Task objective
Leaving out the pictures, please retype each record exactly.

Dataset entries
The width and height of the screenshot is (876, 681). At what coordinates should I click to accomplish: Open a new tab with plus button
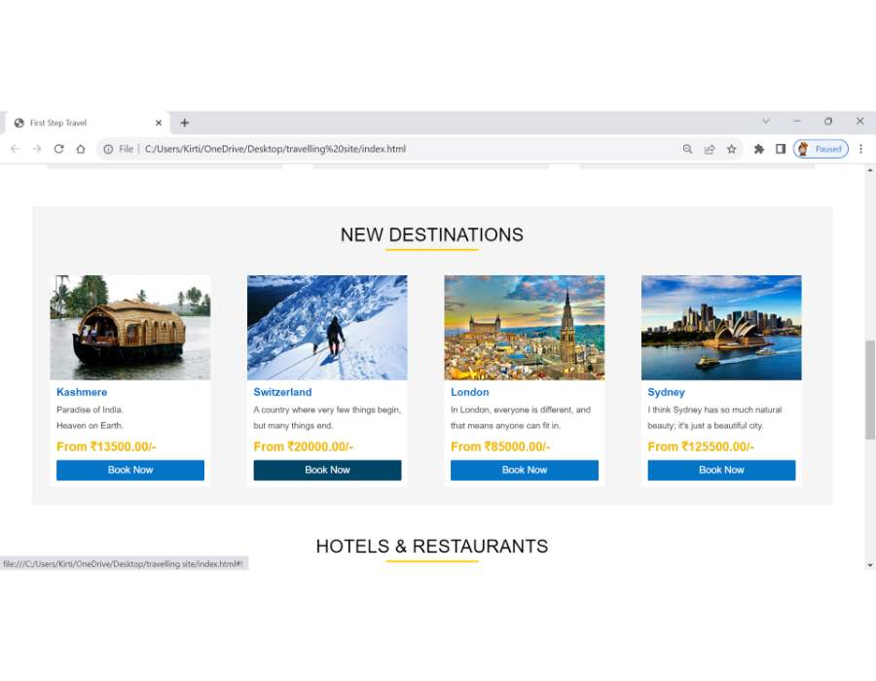pos(185,123)
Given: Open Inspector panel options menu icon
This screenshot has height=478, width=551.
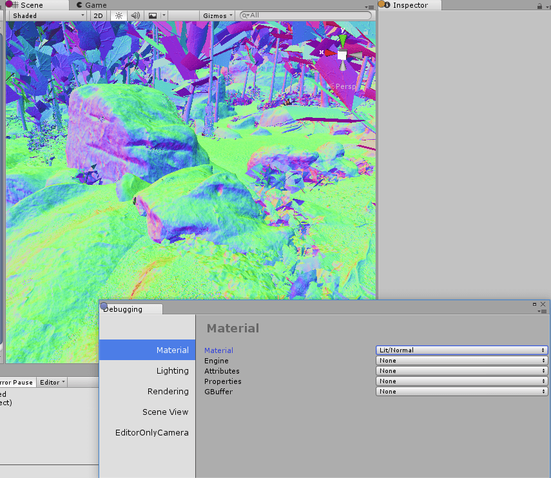Looking at the screenshot, I should point(546,6).
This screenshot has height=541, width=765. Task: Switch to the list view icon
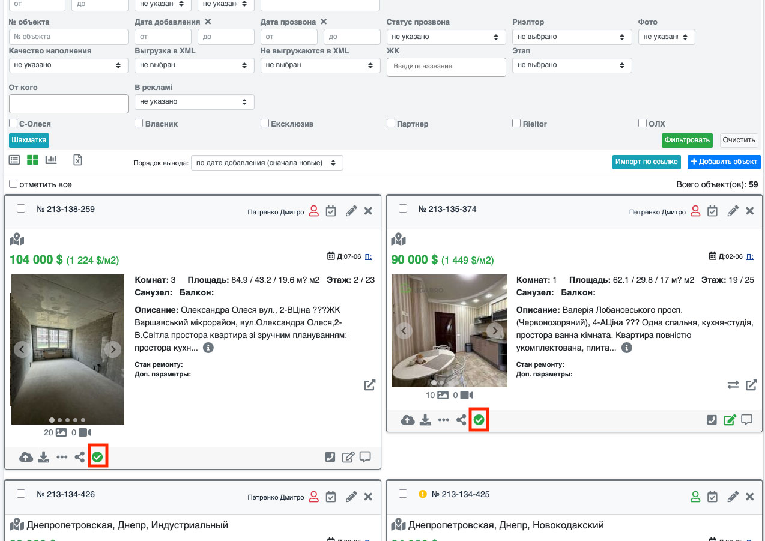click(x=14, y=160)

Task answer
The width and height of the screenshot is (876, 681). At what coordinates should I click to accomplish: Open a new tab with plus button
pos(185,123)
Given: Open Inspector panel options menu icon
This screenshot has height=478, width=551.
Looking at the screenshot, I should point(546,6).
This screenshot has height=541, width=765. Task: Switch to the list view icon
click(x=14, y=160)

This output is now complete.